In this document I cannot follow the expansion made by the author at equation 3.14. I reproduce it here for reference
$$\partial_j[\lambda \delta_{ij}\partial_k u_k+\mu(\partial_i u_j+\partial_j u_i)]$$
$$=\partial_i \lambda \partial_k u_k+\lambda \partial_i \partial_k u_k+\partial_j \mu (\partial_i u_j+\partial_j u_i)+\mu \partial_j \partial_iu_j+\mu \partial_j \partial_j u_i$$
Where $\partial_i = \frac{\partial}{\partial x_i}$. In the second expression, I can see there is a contraction going on namely for the first term $\partial_j\lambda\delta_{ij}\partial_ku_k = \partial_i\lambda\partial_ku_k$. I can also see that the second term from the first expression reoccurs as the third term in the second expression. However I have no clue where the other terms are coming from.
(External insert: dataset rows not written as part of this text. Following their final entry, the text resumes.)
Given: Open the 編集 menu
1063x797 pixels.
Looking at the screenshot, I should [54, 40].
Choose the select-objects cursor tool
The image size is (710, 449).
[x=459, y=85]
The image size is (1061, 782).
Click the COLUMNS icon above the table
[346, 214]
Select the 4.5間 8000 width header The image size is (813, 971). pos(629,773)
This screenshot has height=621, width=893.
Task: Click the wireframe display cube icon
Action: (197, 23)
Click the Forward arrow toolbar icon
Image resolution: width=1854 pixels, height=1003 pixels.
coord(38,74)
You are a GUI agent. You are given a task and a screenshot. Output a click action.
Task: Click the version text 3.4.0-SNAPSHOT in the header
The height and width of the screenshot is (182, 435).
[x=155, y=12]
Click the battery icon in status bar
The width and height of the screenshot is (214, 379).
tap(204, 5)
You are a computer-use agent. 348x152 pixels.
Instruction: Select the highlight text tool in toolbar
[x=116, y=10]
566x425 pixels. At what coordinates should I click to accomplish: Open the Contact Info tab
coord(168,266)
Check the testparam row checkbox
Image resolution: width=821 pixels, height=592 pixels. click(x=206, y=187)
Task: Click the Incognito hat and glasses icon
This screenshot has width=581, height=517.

What are the intermediate steps necessary to arrive at the second expression? Could someone please provide a full expansion? Thanks
Let us first split the left side in two terms: $$ \partial_j[\lambda \delta_{ij}\partial_k u_k+\mu(\partial_i u_j+\partial_j u_i)] = \partial_j[\lambda \delta_{ij}\partial_k u_k] + \partial_j[\mu(\partial_i u_j+\partial_j u_i)] $$
For the first term we apply the product rule (noticing $\delta_{ij}$ is constant) and contract over $j$: $$ \partial_j[\lambda \delta_{ij}\partial_k u_k] = (\partial_j\lambda)\delta_{ij}\partial_ku_k + \lambda\delta_{ij}(\partial_j\partial_ku_k) = (\partial_i\lambda)\partial_ku_k + \lambda(\partial_i\partial_ku_k) $$
For the second term we do the same: $$ \partial_j[\mu(\partial_i u_j+\partial_j u_i)] = (\partial_j\mu)(\partial_i u_j+\partial_j u_i) + \mu \partial_j(\partial_i u_j+\partial_j u_i) \\ = (\partial_j\mu)(\partial_i u_j+\partial_j u_i) + \mu (\partial_j\partial_i u_j+\partial_j\partial_j u_i) $$
Adding the two results we reach the right hand side of you equation.